STATED GOAL: Print the following records again, keeping every line the same as it appears.

Element lookup records:
%%

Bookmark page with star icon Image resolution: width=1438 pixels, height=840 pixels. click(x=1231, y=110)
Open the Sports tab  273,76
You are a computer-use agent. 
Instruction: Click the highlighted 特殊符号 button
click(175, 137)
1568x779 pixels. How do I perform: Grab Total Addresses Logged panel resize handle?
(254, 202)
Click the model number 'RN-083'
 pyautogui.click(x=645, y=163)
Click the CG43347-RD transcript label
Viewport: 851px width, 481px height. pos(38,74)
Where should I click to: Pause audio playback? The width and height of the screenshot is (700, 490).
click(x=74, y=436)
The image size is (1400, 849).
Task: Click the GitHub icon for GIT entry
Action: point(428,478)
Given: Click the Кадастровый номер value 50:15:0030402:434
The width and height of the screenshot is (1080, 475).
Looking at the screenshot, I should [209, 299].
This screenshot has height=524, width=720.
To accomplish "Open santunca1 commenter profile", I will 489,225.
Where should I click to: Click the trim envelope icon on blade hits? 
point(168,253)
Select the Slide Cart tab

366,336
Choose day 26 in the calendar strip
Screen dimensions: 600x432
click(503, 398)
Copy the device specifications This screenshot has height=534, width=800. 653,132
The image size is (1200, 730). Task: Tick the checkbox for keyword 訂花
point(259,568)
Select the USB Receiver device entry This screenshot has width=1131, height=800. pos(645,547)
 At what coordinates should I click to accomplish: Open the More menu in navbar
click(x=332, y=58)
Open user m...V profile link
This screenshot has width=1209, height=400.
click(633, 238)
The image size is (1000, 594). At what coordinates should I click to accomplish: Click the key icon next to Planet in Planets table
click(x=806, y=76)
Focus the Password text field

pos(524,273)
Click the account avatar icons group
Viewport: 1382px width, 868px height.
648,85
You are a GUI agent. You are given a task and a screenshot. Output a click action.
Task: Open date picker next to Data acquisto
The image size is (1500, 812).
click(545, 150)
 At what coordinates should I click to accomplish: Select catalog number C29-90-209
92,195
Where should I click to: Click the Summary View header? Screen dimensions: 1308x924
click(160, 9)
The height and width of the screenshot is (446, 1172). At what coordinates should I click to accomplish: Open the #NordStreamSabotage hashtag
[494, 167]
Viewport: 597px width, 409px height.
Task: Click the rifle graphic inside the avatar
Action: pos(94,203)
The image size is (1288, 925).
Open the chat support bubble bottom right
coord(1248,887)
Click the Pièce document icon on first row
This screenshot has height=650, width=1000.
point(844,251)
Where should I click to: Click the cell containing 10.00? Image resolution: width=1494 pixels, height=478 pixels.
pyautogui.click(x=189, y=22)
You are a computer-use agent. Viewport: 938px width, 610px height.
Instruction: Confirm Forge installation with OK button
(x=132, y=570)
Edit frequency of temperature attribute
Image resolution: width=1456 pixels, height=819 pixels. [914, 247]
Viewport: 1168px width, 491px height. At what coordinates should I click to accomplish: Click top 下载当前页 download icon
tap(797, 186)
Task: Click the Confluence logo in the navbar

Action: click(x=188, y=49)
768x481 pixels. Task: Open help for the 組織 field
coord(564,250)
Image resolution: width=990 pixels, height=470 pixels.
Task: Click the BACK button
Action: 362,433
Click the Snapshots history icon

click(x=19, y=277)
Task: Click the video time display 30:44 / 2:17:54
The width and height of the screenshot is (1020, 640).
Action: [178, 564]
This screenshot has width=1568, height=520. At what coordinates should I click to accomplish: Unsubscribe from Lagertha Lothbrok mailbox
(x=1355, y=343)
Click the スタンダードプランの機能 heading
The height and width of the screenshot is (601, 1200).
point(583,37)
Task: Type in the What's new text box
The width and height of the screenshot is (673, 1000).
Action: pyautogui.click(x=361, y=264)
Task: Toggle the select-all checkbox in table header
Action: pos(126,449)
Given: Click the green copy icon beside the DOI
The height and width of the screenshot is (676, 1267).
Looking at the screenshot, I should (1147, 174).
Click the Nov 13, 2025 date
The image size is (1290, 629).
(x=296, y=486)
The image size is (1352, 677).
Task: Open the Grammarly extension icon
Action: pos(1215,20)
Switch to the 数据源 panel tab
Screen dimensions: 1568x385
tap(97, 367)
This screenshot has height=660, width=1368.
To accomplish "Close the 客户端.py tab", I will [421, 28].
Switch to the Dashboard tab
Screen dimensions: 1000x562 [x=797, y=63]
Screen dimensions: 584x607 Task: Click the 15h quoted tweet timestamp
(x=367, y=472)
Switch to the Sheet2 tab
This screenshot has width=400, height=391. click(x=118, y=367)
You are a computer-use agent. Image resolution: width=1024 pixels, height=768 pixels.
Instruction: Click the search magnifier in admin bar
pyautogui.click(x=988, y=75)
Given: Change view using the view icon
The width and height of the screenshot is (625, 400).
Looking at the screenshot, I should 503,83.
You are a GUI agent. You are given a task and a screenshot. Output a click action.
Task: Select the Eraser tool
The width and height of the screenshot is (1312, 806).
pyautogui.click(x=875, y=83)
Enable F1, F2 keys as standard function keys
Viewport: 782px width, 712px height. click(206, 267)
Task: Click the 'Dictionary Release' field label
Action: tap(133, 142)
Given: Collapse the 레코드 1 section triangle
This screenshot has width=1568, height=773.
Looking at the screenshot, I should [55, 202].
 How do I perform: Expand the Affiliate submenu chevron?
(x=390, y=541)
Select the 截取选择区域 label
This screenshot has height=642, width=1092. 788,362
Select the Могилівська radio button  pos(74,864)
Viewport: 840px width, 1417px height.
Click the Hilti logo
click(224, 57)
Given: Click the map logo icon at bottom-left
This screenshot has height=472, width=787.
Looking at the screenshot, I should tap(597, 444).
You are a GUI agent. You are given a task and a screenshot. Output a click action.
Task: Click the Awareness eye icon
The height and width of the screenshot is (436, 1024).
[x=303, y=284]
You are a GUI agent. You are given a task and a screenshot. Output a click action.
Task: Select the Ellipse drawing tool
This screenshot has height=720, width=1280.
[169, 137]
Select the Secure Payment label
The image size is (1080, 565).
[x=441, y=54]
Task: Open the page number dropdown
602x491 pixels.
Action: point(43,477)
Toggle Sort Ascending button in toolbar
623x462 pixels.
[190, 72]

%%

ANSWER IN FULL:
Bookmark page with star icon Image resolution: width=1438 pixels, height=840 pixels. click(x=1231, y=110)
Open the Sports tab  273,76
You are a computer-use agent. 
Instruction: Click the highlighted 特殊符号 button
click(175, 137)
1568x779 pixels. How do I perform: Grab Total Addresses Logged panel resize handle?
(254, 202)
Click the model number 'RN-083'
 pyautogui.click(x=645, y=163)
Click the CG43347-RD transcript label
Viewport: 851px width, 481px height. pos(38,74)
Where should I click to: Pause audio playback? The width and height of the screenshot is (700, 490).
click(x=74, y=436)
The image size is (1400, 849).
Task: Click the GitHub icon for GIT entry
Action: point(428,478)
Given: Click the Кадастровый номер value 50:15:0030402:434
The width and height of the screenshot is (1080, 475).
Looking at the screenshot, I should [209, 299].
This screenshot has height=524, width=720.
To accomplish "Open santunca1 commenter profile", I will 489,225.
Where should I click to: Click the trim envelope icon on blade hits? 
point(168,253)
Select the Slide Cart tab

366,336
Choose day 26 in the calendar strip
Screen dimensions: 600x432
click(503, 398)
Copy the device specifications This screenshot has height=534, width=800. 653,132
The image size is (1200, 730). Task: Tick the checkbox for keyword 訂花
point(259,568)
Select the USB Receiver device entry This screenshot has width=1131, height=800. pos(645,547)
 At what coordinates should I click to accomplish: Open the More menu in navbar
click(x=332, y=58)
Open user m...V profile link
This screenshot has width=1209, height=400.
click(633, 238)
The image size is (1000, 594). At what coordinates should I click to accomplish: Click the key icon next to Planet in Planets table
click(x=806, y=76)
Focus the Password text field

pos(524,273)
Click the account avatar icons group
Viewport: 1382px width, 868px height.
648,85
You are a GUI agent. You are given a task and a screenshot. Output a click action.
Task: Open date picker next to Data acquisto
The image size is (1500, 812).
click(545, 150)
 At what coordinates should I click to accomplish: Select catalog number C29-90-209
92,195
Where should I click to: Click the Summary View header? Screen dimensions: 1308x924
click(160, 9)
The height and width of the screenshot is (446, 1172). At what coordinates should I click to accomplish: Open the #NordStreamSabotage hashtag
[494, 167]
Viewport: 597px width, 409px height.
Task: Click the rifle graphic inside the avatar
Action: pos(94,203)
The image size is (1288, 925).
Open the chat support bubble bottom right
coord(1248,887)
Click the Pièce document icon on first row
This screenshot has height=650, width=1000.
point(844,251)
Where should I click to: Click the cell containing 10.00? Image resolution: width=1494 pixels, height=478 pixels.
pyautogui.click(x=189, y=22)
You are a computer-use agent. Viewport: 938px width, 610px height.
Instruction: Confirm Forge installation with OK button
(x=132, y=570)
Edit frequency of temperature attribute
Image resolution: width=1456 pixels, height=819 pixels. [914, 247]
Viewport: 1168px width, 491px height. At what coordinates should I click to accomplish: Click top 下载当前页 download icon
tap(797, 186)
Task: Click the Confluence logo in the navbar

Action: click(x=188, y=49)
768x481 pixels. Task: Open help for the 組織 field
coord(564,250)
Image resolution: width=990 pixels, height=470 pixels.
Task: Click the BACK button
Action: 362,433
Click the Snapshots history icon

click(x=19, y=277)
Task: Click the video time display 30:44 / 2:17:54
The width and height of the screenshot is (1020, 640).
Action: [178, 564]
This screenshot has width=1568, height=520. At what coordinates should I click to accomplish: Unsubscribe from Lagertha Lothbrok mailbox
(x=1355, y=343)
Click the スタンダードプランの機能 heading
The height and width of the screenshot is (601, 1200).
point(583,37)
Task: Type in the What's new text box
The width and height of the screenshot is (673, 1000).
Action: pyautogui.click(x=361, y=264)
Task: Toggle the select-all checkbox in table header
Action: pos(126,449)
Given: Click the green copy icon beside the DOI
The height and width of the screenshot is (676, 1267).
Looking at the screenshot, I should (1147, 174).
Click the Nov 13, 2025 date
The image size is (1290, 629).
(x=296, y=486)
The image size is (1352, 677).
Task: Open the Grammarly extension icon
Action: pos(1215,20)
Switch to the 数据源 panel tab
Screen dimensions: 1568x385
tap(97, 367)
This screenshot has height=660, width=1368.
To accomplish "Close the 客户端.py tab", I will [421, 28].
Switch to the Dashboard tab
Screen dimensions: 1000x562 [x=797, y=63]
Screen dimensions: 584x607 Task: Click the 15h quoted tweet timestamp
(x=367, y=472)
Switch to the Sheet2 tab
This screenshot has width=400, height=391. click(x=118, y=367)
You are a computer-use agent. Image resolution: width=1024 pixels, height=768 pixels.
Instruction: Click the search magnifier in admin bar
pyautogui.click(x=988, y=75)
Given: Change view using the view icon
The width and height of the screenshot is (625, 400).
Looking at the screenshot, I should 503,83.
You are a GUI agent. You are given a task and a screenshot. Output a click action.
Task: Select the Eraser tool
The width and height of the screenshot is (1312, 806).
pyautogui.click(x=875, y=83)
Enable F1, F2 keys as standard function keys
Viewport: 782px width, 712px height. click(206, 267)
Task: Click the 'Dictionary Release' field label
Action: tap(133, 142)
Given: Collapse the 레코드 1 section triangle
This screenshot has width=1568, height=773.
Looking at the screenshot, I should [55, 202].
 How do I perform: Expand the Affiliate submenu chevron?
(x=390, y=541)
Select the 截取选择区域 label
This screenshot has height=642, width=1092. 788,362
Select the Могилівська radio button  pos(74,864)
Viewport: 840px width, 1417px height.
Click the Hilti logo
click(224, 57)
Given: Click the map logo icon at bottom-left
This screenshot has height=472, width=787.
Looking at the screenshot, I should tap(597, 444).
You are a GUI agent. You are given a task and a screenshot. Output a click action.
Task: Click the Awareness eye icon
The height and width of the screenshot is (436, 1024).
[x=303, y=284]
You are a GUI agent. You are given a task and a screenshot. Output a click action.
Task: Select the Ellipse drawing tool
This screenshot has height=720, width=1280.
[169, 137]
Select the Secure Payment label
The image size is (1080, 565).
[x=441, y=54]
Task: Open the page number dropdown
602x491 pixels.
Action: point(43,477)
Toggle Sort Ascending button in toolbar
623x462 pixels.
[190, 72]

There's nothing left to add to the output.